Como en Barcelona, acabo la visita de la ciudad en alto, desde el castillo de Bellver. En la madrugada del 2 de agosto de 1391, el lugar sirvió de refugio para un numeroso grupo de judíos que huían de los asaltos reiterados a las casas de sus barrios. Desde allí se ve sobresalir a la Catedral por encima de otros edificios. El Domingo de Ramos de 1392, las escalinatas de la Catedral vieron pasar en procesión a los judíos mayores de siete años que se confirmaban en la fe de Cristo. Años más tarde, en 1435, hubo otra conversión masiva con bautizos en la iglesia de Santa Eulalia.

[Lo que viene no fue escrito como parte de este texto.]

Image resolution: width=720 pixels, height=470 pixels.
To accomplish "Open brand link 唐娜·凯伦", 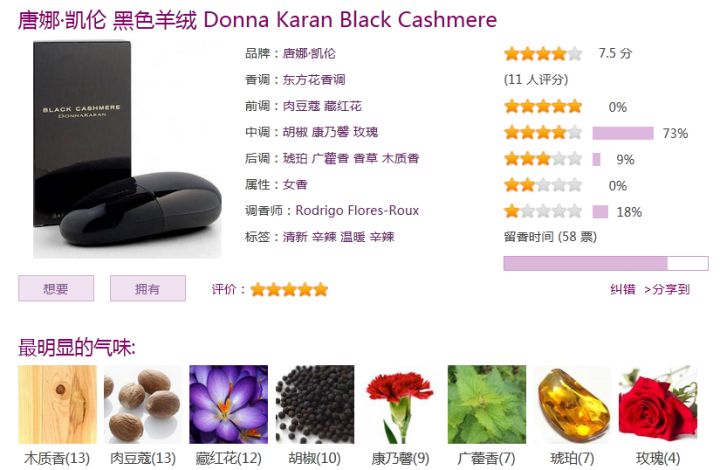I will point(309,53).
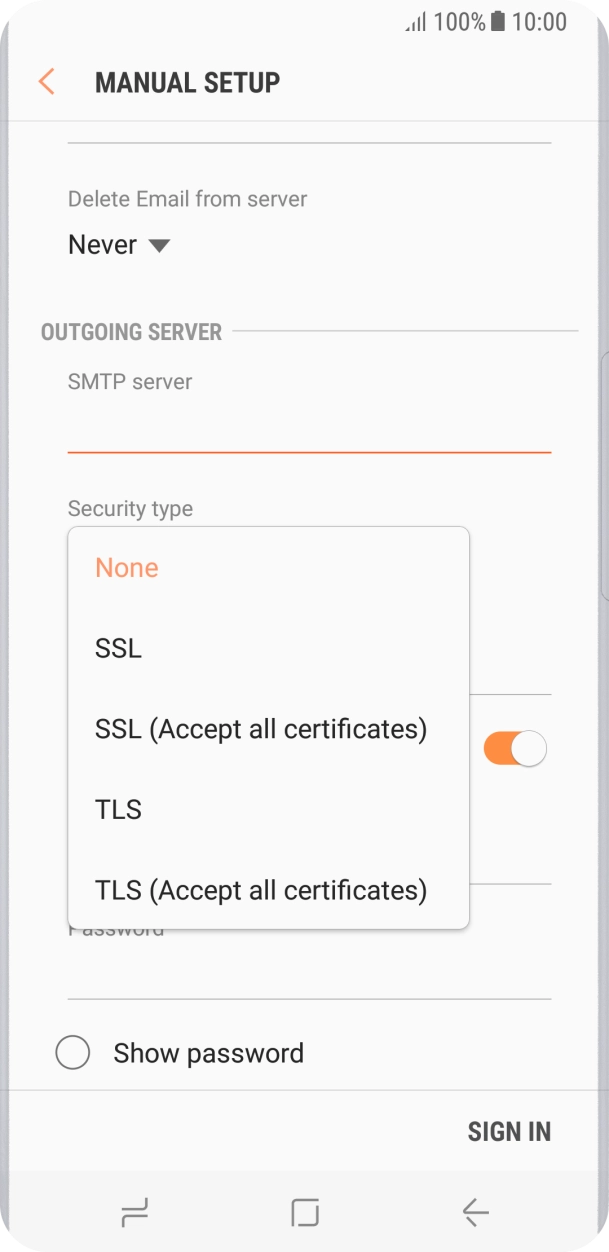
Task: Open the Delete Email from server dropdown arrow
Action: point(159,246)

Desapareció la sinagoga Major y la lámpara de trescientas cincuenta y cinco luces, que cuentan que procedía del Templo de Salomón, pende hoy de la nave central de la Catedral. La historia de aquellos conversos está personificada en las familias de xuetes, el único legado tangible de la aljama mallorquina que ha llegado hasta nuestros días.